Location
- North Chicago, Illinois United States
- Coordinates: 42°19′27″N 87°51′20″W﻿ / ﻿42.32417°N 87.85556°W

District information
- Type: Public
- Grades: PreK–12
- Schools: 10
- NCES District ID: 1700110

Students and staff
- Students: 3,983
- Teachers: 238.30 (on FTE basis)
- Student–teacher ratio: 16.71:1

Other information
- Website: d187.org

= North Chicago School District 187 =

School district in Illinois, United States

North Chicago School District 187 is an Illinois school district headquartered in the Lake County city of North Chicago.

==Schools==
- Green Bay Early Childhood Center (PreK)
- Alexander (formerly North) (K-3)
- Forrestal (K-3)
- A.J. Katzenmeier (4-5)
- Neal Math and Science Academy (6-8)
- North Chicago Community High School (9-12)

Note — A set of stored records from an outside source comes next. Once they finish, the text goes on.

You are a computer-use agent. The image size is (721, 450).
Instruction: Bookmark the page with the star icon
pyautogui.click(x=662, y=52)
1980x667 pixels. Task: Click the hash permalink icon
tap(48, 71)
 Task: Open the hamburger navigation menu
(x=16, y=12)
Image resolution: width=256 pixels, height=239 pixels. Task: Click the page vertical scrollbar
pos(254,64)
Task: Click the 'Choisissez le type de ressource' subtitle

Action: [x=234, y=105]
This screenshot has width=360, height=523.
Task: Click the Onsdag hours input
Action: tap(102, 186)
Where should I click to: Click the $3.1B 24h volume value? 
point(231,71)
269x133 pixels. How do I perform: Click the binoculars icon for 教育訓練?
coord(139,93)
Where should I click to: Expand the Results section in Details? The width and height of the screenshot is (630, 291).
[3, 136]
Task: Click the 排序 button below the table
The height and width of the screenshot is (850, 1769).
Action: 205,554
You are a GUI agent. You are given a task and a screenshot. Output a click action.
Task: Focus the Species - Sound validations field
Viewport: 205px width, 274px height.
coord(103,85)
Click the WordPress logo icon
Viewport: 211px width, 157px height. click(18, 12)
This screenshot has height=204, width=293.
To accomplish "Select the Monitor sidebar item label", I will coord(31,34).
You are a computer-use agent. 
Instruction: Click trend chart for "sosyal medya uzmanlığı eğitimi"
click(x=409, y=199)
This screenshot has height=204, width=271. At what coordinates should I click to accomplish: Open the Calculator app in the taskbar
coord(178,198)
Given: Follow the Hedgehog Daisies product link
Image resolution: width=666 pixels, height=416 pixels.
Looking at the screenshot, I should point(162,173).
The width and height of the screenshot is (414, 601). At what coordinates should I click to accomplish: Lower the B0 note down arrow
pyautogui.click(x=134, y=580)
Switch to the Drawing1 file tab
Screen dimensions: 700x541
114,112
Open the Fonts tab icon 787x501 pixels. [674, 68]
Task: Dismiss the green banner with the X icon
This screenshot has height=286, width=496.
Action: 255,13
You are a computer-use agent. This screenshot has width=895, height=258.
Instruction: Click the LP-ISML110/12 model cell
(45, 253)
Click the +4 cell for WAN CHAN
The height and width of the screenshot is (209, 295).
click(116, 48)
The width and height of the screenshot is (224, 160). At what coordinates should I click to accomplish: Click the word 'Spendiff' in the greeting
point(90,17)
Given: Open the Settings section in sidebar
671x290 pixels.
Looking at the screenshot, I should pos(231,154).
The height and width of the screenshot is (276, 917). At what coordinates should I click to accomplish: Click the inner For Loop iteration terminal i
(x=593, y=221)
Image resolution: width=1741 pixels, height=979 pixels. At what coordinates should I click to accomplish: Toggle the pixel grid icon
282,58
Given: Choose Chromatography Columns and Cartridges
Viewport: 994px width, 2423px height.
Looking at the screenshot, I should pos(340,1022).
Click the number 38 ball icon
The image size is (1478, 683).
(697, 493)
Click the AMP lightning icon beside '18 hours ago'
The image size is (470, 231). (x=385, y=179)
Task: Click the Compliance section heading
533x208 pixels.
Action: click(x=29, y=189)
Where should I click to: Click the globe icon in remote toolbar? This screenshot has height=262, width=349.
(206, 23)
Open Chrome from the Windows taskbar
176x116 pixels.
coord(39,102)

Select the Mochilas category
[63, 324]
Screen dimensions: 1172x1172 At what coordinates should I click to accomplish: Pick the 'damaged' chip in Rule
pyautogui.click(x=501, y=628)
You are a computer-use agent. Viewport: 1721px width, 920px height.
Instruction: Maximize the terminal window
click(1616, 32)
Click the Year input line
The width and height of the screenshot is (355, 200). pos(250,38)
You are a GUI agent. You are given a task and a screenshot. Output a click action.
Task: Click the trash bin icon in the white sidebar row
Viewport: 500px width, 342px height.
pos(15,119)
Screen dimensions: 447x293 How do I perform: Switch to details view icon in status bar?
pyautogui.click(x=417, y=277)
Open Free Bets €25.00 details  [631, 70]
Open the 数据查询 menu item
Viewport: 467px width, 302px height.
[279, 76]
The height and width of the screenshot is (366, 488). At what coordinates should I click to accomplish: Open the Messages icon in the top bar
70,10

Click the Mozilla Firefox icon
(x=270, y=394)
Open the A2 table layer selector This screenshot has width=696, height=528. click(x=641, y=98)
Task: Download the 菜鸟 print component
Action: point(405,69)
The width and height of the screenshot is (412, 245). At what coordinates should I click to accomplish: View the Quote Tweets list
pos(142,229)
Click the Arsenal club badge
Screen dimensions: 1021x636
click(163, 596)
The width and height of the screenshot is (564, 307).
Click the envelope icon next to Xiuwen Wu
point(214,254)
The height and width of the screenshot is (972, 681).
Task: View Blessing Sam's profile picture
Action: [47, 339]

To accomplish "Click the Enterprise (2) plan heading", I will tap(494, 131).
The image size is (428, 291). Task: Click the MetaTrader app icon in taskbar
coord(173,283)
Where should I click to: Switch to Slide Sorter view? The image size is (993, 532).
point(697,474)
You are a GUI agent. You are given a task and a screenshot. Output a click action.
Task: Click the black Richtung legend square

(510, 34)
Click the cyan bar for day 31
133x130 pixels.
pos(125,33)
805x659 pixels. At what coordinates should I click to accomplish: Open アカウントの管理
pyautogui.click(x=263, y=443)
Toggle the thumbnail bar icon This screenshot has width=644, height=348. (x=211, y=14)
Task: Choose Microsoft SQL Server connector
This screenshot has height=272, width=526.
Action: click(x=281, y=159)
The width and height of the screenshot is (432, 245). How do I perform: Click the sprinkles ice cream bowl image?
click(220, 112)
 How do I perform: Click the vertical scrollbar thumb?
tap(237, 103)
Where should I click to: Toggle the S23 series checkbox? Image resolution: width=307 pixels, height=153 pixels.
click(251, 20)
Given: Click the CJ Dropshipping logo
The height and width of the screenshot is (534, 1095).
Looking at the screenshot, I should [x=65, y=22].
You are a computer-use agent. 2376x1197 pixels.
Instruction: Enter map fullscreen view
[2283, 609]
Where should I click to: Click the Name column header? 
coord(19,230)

District 187 previously governed ten schools: one early childhood center (Howard A. Yeager School), six elementary schools (A.J. Katzenmeier School, Forrestal Elementary School, Green Bay Elementary School, Marjorie P. Hart Elementary School, North Elementary School and South Elementary School), two middle/junior high schools (Novak 6th Grade Center and Neal Math and Science Academy) and one high school (North Chicago Community High School).

In 2013, the district closed two campuses, Green Bay and South. In 2014, it also closed the Novak-King Sixth Grade Center, followed by the closure of Yeager in 2017. These closures followed the district’s earlier decision to close Marjorie P. Hart Elementary School in 2012.The district reopened Green Bay Elementary School as the Green Bay Early Childhood Center.

District 187 has faced financial challenges dating back to the 1980s and 1990s. In 1993, the Board of Education voted to close the district.